I have three kids. Boys, aged 12,11 and 8. They like a whole bunch of stuff. I’m not sure they have thought of their futures beyond what might be for dinner this evening and it would be nice if they had something resembling a plan or a dream. The middle boy is the wildest boy. He can draw. Maybe he’ll take that ability and combine it with his satirical sense of humor and push-the-boundaries personality and become a graphic designer. Or a car designer.


‌Running this idea by him brought a flat response. Nah. Someone has already designed cars. What about the supercars? I push him. There’s only so fast they can go and no-one wants a design that doesn’t end up making it faster. It’s just so limited.

‌Arguing with an 11 year old boy is fruitless. I save my energy for the battles that count, like reasons he can’t keep a lizard he caught in the yard in his bedroom, or 10 reasons why we wash underwear between wears, or yes, we do actually monitor what you look at on your phone, and yes we are going to be discussing this now.
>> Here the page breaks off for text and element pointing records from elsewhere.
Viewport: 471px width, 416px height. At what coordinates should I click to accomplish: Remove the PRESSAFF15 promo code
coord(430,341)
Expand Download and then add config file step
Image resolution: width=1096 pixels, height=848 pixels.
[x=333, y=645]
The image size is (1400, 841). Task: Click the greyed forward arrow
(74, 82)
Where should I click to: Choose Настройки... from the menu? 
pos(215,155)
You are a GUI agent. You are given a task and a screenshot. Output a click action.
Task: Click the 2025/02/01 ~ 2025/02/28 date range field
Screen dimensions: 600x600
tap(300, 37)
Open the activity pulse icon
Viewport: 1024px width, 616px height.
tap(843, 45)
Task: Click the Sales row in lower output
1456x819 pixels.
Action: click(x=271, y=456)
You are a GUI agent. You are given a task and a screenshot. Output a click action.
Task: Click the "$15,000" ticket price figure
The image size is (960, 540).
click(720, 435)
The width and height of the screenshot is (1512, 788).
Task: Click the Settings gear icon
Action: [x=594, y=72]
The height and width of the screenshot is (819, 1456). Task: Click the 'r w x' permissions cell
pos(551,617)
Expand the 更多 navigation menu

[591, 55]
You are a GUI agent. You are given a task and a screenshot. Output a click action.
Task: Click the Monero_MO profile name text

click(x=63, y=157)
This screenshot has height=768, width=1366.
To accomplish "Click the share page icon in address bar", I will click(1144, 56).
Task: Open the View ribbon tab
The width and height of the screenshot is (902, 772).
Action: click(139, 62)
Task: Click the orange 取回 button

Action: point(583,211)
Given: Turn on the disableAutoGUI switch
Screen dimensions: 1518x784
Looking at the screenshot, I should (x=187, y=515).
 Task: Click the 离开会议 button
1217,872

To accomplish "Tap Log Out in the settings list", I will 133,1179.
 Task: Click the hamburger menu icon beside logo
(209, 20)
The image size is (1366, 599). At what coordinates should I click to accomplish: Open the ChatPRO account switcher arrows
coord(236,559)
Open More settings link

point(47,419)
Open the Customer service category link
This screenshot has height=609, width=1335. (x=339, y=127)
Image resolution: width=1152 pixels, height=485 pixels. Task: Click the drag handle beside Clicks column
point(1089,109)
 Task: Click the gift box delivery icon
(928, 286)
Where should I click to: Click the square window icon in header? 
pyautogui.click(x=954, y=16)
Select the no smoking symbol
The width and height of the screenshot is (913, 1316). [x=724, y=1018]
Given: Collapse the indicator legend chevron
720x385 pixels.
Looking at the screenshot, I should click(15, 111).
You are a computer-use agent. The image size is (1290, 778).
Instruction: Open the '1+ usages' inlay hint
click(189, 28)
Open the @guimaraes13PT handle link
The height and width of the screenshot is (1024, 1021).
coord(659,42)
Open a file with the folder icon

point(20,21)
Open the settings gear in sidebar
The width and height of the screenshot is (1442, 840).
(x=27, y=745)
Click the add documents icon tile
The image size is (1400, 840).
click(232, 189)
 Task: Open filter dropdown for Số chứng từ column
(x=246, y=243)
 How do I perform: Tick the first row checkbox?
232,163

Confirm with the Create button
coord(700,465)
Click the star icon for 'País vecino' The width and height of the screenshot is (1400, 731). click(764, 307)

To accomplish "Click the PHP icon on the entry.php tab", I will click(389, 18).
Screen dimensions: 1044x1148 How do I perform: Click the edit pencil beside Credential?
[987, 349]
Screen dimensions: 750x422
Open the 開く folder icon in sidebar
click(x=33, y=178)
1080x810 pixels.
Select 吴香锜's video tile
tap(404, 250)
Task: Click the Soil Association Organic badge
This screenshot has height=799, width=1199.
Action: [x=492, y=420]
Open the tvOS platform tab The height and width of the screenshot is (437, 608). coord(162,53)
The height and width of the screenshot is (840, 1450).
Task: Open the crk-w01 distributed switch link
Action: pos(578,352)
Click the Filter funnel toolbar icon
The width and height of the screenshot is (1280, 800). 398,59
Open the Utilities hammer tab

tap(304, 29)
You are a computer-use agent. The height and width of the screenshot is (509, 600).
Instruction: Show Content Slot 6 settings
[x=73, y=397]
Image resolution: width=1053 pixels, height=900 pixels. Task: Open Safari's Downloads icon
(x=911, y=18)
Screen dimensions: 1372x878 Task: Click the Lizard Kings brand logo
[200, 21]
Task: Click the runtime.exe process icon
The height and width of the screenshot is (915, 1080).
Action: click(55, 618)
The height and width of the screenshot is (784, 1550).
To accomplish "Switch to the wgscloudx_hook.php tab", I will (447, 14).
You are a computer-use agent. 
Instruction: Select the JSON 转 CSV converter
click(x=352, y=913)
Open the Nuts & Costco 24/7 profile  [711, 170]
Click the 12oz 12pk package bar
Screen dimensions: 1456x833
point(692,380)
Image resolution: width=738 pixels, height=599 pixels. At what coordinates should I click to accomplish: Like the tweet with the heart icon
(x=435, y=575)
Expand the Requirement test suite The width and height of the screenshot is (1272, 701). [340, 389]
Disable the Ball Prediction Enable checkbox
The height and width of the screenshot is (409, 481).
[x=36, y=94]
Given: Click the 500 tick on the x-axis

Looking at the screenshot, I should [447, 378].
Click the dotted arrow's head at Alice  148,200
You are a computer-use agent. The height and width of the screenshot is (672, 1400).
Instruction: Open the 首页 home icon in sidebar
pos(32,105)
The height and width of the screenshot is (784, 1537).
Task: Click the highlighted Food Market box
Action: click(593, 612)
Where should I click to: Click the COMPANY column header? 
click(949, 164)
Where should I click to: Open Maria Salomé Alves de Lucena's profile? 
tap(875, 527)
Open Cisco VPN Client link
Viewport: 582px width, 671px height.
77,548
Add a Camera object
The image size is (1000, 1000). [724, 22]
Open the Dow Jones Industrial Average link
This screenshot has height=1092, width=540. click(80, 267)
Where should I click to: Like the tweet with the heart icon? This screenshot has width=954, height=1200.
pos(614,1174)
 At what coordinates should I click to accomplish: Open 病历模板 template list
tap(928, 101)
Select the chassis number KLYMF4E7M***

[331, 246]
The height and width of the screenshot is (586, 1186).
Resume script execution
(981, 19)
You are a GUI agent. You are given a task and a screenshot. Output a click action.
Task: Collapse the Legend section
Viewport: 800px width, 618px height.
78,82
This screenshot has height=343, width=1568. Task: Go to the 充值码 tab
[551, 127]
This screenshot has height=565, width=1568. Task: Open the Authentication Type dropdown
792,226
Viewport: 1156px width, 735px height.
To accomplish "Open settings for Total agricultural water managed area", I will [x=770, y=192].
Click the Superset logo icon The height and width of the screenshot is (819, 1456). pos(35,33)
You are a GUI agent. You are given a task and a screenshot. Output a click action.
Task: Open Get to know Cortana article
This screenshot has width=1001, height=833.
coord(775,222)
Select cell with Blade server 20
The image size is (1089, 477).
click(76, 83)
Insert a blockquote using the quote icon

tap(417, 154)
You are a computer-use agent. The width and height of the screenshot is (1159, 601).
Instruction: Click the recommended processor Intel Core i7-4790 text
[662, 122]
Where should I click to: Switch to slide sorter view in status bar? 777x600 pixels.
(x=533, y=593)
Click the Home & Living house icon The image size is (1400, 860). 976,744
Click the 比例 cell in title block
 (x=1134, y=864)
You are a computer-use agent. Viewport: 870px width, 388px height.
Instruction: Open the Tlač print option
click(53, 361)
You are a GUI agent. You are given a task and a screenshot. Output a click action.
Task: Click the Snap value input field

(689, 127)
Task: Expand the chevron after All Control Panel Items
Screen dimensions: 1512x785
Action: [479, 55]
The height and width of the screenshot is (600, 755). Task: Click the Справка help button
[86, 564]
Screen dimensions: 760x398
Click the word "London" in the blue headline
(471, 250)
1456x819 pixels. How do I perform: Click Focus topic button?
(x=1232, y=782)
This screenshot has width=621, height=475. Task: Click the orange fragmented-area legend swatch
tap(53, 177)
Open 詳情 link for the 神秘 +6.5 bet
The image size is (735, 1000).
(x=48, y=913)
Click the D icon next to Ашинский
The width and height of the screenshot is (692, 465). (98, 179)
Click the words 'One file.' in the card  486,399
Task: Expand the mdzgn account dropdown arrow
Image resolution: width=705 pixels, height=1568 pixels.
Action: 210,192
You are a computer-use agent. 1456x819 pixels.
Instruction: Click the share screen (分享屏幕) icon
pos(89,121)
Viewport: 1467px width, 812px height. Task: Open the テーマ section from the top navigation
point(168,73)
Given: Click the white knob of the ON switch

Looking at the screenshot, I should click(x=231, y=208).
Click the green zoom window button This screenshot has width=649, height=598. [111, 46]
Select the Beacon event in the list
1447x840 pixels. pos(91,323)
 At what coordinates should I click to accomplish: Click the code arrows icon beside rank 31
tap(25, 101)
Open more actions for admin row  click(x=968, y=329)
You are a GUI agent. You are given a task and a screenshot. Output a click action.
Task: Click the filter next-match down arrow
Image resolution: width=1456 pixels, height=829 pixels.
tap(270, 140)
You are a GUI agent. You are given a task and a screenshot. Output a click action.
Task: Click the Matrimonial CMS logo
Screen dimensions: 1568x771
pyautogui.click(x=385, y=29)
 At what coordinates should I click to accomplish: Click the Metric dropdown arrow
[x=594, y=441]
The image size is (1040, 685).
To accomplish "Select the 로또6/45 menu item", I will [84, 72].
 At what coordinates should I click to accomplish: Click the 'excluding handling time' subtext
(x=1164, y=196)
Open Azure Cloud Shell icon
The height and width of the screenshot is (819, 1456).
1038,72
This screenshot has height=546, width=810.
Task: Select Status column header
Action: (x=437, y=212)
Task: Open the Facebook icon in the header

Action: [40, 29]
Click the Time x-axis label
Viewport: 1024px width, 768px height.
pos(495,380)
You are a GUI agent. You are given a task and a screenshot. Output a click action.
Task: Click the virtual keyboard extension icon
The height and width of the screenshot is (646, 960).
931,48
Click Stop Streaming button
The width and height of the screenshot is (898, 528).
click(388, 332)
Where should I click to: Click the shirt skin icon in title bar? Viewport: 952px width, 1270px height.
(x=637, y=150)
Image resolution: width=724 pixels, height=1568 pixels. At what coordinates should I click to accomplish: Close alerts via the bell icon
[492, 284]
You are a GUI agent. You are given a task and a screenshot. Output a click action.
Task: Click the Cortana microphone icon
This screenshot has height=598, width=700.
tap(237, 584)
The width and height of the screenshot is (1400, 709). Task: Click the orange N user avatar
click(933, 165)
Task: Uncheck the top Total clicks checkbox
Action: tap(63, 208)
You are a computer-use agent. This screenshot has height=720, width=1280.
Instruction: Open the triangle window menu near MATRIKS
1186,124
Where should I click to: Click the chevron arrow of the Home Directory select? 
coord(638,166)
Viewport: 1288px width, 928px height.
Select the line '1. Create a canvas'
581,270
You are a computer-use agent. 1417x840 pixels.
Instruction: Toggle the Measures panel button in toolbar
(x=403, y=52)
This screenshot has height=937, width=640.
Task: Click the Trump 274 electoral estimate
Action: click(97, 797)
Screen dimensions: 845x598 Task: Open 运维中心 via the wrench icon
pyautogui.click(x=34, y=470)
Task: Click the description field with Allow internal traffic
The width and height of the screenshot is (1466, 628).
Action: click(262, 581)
‌But what if I got him to design a movie car? A movie car is not a real car. It is not limited by reality or legality or physics or the rules of space and time. A movie car can be the hero, the villain, the savior of the world. It moves through alternative realities. Nothing restricts it, nothing defines it, nothing is too much or too little, too fancy or too rough.

‌For a movie car to be all it can be, it has to be impossible.
There is no real car that has oil dispensers (if oil is coming out your car it is broken - fix it), wheel slasher hubs, tear gas dispensers and ejection seats, but we all spent out childhoods believing that when the Bat Mobile came everything was going to be alright.

‌If a DeLorean DMC-12 drove down the street (unlikely, I know, its all rare and I get that) I’m not sure my kids would turn their heads. But my husband would drop his jaw. Because of its modern sleek design, its cutting edge aerodynamics or to marvel at the boxy squareness of the headlights? Of course not. Purely because that car makes him believe that maybe just maybe time travel might just happen and he is thrown back to his childhood self when that car defied everything he knew about what could or could not be.

‌Owners of the VW Beetles name their cars. These are sane humans. They really do know that their cars can’t talk in the real world. And yet…
Perhaps the movies that most encapsulate my point are Bond films which feature the sleekest, fastest, most elegant cars. Always. The cars themselves should be worthy of comment. The cars themselves are the ones we aspire to owning. One day. But the movies take them beyond being cars. The movies make them dangerous, the movies make them impossible. Without poison darts, and the ability to turn into a plane, and hubcap lasers, and built in air missiles, and invisibility powers, the cars would simply be a snapshot of a fancy parking lot. A really, really fancy parking lot, but all the same one full of just cars.

‌So what makes a great movie car? One that defies everything.
And I think I might be able to convince my kid that is cool enough to warrant his attention.